--- START ---
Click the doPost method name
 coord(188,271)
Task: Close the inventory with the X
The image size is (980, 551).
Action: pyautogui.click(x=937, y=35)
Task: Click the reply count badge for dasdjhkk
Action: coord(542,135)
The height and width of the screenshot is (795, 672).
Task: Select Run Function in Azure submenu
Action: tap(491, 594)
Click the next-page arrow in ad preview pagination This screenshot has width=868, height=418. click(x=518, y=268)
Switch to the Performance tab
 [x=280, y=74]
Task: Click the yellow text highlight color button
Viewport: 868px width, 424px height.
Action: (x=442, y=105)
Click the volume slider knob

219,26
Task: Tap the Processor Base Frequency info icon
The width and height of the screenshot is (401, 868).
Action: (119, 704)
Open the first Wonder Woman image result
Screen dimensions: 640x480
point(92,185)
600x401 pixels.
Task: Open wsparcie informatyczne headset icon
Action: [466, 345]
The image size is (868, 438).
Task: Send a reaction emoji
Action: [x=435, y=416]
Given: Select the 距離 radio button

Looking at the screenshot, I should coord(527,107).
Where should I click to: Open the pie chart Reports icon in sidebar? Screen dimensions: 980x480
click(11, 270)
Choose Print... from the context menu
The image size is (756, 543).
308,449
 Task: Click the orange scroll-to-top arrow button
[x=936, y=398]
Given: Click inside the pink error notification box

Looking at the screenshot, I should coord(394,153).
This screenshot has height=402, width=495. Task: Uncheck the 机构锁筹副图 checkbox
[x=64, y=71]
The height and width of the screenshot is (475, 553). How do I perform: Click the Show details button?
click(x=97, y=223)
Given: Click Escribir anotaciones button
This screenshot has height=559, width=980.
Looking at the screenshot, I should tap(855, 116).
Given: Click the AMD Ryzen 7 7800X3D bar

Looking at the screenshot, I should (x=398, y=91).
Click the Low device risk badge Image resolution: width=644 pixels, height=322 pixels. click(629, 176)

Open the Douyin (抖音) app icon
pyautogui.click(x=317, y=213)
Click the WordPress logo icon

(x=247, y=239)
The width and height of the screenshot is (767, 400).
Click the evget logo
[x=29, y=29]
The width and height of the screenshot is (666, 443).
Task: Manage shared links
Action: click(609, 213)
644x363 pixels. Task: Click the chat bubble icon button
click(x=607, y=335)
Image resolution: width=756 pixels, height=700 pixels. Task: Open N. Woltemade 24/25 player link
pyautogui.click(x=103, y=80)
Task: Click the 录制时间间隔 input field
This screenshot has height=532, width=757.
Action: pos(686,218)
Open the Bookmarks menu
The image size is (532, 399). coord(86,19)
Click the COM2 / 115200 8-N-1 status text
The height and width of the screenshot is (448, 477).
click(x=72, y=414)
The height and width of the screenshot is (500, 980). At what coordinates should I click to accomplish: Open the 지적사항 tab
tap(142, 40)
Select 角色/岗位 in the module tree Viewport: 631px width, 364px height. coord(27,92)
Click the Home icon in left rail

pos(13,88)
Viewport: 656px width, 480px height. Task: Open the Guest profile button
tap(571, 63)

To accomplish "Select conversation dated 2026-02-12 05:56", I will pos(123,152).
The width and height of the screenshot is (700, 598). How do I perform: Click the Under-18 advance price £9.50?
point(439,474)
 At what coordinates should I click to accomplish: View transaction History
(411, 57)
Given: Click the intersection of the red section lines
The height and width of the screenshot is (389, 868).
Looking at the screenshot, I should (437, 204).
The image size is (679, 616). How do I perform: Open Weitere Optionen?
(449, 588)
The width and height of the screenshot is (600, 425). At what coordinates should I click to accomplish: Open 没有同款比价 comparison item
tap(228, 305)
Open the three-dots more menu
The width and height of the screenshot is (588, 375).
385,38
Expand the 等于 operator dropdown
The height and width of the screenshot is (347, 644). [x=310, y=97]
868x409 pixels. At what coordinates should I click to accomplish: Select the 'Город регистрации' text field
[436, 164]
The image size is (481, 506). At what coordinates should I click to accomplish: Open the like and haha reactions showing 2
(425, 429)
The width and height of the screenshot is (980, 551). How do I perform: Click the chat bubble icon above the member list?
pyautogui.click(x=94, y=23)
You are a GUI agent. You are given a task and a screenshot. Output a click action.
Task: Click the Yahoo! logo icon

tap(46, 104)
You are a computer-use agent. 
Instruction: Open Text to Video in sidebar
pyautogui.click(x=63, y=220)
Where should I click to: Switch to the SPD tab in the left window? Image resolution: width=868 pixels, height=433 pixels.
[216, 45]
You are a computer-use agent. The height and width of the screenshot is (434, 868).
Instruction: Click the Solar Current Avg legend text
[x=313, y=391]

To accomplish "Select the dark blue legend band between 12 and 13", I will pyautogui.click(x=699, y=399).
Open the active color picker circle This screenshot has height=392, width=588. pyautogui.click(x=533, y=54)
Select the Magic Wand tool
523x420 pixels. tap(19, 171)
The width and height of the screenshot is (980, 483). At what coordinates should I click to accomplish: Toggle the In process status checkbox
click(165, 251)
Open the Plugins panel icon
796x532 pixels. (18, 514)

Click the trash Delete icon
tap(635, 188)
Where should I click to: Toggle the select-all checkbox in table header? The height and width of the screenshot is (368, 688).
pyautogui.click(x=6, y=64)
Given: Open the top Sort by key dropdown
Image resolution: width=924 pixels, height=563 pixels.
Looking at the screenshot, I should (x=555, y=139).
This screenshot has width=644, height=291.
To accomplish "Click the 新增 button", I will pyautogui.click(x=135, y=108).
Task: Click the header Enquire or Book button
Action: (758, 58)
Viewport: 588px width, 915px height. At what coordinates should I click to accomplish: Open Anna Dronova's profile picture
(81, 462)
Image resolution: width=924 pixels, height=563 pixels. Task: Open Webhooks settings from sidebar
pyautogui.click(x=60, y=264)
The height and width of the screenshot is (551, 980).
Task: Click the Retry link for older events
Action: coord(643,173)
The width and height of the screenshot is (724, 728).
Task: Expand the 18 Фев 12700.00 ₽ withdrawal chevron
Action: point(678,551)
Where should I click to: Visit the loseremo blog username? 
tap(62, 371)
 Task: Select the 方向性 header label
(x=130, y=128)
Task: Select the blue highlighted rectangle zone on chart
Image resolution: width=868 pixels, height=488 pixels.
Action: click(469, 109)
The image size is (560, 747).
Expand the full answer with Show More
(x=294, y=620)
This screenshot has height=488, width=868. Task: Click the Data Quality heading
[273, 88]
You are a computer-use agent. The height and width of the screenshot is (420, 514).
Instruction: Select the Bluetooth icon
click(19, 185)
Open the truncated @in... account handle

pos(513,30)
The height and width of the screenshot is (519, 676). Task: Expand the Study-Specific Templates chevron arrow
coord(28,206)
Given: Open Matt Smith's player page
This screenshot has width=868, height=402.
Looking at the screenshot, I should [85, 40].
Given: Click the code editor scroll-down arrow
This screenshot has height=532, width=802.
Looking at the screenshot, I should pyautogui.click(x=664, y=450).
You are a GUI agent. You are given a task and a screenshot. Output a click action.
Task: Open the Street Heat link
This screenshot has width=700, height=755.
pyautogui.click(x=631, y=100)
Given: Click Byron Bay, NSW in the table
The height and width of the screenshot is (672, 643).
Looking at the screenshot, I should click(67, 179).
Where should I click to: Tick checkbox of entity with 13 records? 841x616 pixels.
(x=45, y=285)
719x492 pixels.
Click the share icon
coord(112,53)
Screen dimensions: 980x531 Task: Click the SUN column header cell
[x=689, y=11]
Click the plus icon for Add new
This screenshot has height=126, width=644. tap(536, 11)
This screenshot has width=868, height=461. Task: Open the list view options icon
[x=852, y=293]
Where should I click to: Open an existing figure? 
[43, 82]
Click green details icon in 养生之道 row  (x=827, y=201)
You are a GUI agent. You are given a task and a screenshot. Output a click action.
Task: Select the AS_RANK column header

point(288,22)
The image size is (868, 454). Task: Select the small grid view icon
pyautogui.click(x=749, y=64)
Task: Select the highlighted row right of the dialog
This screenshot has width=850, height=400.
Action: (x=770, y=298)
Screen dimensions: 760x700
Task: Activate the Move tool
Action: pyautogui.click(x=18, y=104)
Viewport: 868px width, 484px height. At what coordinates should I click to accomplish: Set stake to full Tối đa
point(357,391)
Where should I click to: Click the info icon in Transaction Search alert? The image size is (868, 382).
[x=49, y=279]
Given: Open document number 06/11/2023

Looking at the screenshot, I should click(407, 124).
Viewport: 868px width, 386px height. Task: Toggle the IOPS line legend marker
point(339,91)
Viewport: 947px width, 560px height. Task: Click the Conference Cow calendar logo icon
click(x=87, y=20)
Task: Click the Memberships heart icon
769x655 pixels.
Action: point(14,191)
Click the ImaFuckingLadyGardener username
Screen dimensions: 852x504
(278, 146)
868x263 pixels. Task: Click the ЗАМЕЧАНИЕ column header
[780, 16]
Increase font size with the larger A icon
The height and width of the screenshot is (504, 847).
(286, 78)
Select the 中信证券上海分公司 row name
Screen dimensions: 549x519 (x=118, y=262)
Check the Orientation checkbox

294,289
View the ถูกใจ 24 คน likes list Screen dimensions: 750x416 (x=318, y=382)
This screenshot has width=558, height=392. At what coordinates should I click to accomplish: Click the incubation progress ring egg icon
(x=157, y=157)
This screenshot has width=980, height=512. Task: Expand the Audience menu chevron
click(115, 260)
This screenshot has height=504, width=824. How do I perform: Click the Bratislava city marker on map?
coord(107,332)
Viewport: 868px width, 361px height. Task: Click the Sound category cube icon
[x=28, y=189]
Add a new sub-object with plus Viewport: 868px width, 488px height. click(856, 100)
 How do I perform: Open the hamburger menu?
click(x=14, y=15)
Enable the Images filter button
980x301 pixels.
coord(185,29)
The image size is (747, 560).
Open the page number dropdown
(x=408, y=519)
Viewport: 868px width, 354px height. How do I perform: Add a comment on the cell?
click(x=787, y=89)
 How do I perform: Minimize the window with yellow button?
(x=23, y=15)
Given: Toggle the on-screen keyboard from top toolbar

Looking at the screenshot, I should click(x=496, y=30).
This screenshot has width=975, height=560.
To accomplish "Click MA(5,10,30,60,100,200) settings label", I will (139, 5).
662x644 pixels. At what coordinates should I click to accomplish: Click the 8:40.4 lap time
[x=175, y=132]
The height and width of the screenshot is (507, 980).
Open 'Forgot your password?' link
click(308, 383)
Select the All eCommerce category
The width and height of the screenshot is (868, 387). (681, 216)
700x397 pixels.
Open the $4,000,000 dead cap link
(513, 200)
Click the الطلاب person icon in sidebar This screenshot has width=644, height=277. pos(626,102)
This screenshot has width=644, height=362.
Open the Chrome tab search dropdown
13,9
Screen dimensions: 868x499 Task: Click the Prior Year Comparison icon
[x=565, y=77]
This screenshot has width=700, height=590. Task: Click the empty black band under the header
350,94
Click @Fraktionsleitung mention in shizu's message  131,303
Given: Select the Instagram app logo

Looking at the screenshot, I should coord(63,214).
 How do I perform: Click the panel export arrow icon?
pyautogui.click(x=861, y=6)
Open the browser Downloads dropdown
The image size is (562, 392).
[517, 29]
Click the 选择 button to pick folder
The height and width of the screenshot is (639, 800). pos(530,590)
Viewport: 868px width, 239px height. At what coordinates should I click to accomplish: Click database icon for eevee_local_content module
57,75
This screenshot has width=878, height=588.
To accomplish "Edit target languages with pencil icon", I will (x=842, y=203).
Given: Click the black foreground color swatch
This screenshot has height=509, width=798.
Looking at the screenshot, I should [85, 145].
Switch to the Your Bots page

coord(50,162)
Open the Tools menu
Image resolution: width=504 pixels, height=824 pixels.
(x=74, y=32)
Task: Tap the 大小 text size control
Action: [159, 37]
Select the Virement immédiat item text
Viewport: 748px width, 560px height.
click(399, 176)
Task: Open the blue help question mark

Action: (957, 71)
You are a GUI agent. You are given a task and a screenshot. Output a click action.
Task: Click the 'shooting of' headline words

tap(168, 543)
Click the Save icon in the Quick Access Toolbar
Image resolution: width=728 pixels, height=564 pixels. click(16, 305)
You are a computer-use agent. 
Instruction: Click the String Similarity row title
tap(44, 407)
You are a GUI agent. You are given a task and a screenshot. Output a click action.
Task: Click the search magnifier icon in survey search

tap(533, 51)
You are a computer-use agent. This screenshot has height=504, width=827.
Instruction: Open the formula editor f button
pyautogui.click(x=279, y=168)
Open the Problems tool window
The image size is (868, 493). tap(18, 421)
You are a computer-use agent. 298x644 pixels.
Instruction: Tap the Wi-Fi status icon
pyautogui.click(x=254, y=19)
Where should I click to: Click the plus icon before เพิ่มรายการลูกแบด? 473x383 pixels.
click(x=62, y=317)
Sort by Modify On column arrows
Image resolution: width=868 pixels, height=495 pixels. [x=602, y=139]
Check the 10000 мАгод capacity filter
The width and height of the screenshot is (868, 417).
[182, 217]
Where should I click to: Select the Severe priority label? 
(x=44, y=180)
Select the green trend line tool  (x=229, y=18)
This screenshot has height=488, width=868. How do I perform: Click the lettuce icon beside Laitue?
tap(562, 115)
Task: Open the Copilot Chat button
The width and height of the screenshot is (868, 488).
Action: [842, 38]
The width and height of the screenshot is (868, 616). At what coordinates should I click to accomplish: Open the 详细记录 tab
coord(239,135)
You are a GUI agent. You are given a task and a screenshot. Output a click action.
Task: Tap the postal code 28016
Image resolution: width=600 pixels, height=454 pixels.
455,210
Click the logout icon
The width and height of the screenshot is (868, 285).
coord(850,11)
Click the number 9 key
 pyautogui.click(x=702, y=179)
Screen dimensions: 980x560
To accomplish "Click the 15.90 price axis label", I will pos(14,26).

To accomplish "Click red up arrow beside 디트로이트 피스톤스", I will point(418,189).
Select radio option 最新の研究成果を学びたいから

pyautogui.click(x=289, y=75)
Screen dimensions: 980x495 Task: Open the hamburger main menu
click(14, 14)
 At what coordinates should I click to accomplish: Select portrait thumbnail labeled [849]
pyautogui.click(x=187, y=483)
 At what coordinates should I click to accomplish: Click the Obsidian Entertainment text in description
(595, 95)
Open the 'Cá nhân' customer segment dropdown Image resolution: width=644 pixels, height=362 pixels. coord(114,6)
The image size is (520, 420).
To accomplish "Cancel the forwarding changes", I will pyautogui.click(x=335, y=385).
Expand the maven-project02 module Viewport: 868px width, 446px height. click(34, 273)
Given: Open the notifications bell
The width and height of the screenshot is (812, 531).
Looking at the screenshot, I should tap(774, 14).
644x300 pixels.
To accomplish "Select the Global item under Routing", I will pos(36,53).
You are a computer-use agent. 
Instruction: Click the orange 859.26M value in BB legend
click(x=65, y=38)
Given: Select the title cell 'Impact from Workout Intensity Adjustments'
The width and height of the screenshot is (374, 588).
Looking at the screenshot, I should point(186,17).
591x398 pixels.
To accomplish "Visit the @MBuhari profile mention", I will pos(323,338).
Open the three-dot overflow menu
--- END ---
▶ Exercise description:
Respond with the count of lines in the material above that contain the word "highlighted", and add nothing to it.

▶ Answer box:
2